(Stored records)
************
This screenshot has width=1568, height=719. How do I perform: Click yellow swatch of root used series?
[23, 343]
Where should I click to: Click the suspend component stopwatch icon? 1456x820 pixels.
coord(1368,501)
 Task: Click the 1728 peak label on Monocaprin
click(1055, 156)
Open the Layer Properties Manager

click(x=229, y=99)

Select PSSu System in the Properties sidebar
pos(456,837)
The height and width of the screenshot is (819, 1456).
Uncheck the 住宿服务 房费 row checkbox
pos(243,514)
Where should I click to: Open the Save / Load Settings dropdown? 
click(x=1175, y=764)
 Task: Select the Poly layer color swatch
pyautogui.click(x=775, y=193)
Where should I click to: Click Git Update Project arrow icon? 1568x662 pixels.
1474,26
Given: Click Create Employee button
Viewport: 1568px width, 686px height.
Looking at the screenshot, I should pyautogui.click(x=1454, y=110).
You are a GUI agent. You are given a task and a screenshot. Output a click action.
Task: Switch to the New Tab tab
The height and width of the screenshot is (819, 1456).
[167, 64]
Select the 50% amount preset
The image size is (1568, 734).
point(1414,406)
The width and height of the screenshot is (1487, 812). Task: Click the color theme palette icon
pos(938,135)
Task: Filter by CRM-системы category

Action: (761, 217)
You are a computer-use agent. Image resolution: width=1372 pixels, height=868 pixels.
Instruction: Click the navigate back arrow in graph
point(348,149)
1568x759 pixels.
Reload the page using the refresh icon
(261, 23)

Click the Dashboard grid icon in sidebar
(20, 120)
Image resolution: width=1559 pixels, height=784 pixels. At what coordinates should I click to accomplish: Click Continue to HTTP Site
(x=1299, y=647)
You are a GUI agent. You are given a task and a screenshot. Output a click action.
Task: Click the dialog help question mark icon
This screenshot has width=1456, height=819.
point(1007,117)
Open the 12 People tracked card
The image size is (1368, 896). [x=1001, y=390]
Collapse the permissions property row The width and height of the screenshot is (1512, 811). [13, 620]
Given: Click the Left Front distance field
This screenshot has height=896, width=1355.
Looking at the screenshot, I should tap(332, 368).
************
--- Assigned task ---
You are asked to transcribe the complete data exactly.

--- Solution for this exercise ---
This screenshot has width=1568, height=719. How do I perform: Click yellow swatch of root used series?
[23, 343]
Where should I click to: Click the suspend component stopwatch icon? 1456x820 pixels.
coord(1368,501)
 Task: Click the 1728 peak label on Monocaprin
click(1055, 156)
Open the Layer Properties Manager

click(x=229, y=99)

Select PSSu System in the Properties sidebar
pos(456,837)
The height and width of the screenshot is (819, 1456).
Uncheck the 住宿服务 房费 row checkbox
pos(243,514)
Where should I click to: Open the Save / Load Settings dropdown? 
click(x=1175, y=764)
 Task: Select the Poly layer color swatch
pyautogui.click(x=775, y=193)
Where should I click to: Click Git Update Project arrow icon? 1568x662 pixels.
1474,26
Given: Click Create Employee button
Viewport: 1568px width, 686px height.
Looking at the screenshot, I should pyautogui.click(x=1454, y=110).
You are a GUI agent. You are given a task and a screenshot. Output a click action.
Task: Switch to the New Tab tab
The height and width of the screenshot is (819, 1456).
[167, 64]
Select the 50% amount preset
The image size is (1568, 734).
point(1414,406)
The width and height of the screenshot is (1487, 812). Task: Click the color theme palette icon
pos(938,135)
Task: Filter by CRM-системы category

Action: (761, 217)
You are a computer-use agent. Image resolution: width=1372 pixels, height=868 pixels.
Instruction: Click the navigate back arrow in graph
point(348,149)
1568x759 pixels.
Reload the page using the refresh icon
(261, 23)

Click the Dashboard grid icon in sidebar
(20, 120)
Image resolution: width=1559 pixels, height=784 pixels. At what coordinates should I click to accomplish: Click Continue to HTTP Site
(x=1299, y=647)
You are a GUI agent. You are given a task and a screenshot. Output a click action.
Task: Click the dialog help question mark icon
This screenshot has width=1456, height=819.
point(1007,117)
Open the 12 People tracked card
The image size is (1368, 896). [x=1001, y=390]
Collapse the permissions property row The width and height of the screenshot is (1512, 811). [13, 620]
Given: Click the Left Front distance field
This screenshot has height=896, width=1355.
Looking at the screenshot, I should tap(332, 368).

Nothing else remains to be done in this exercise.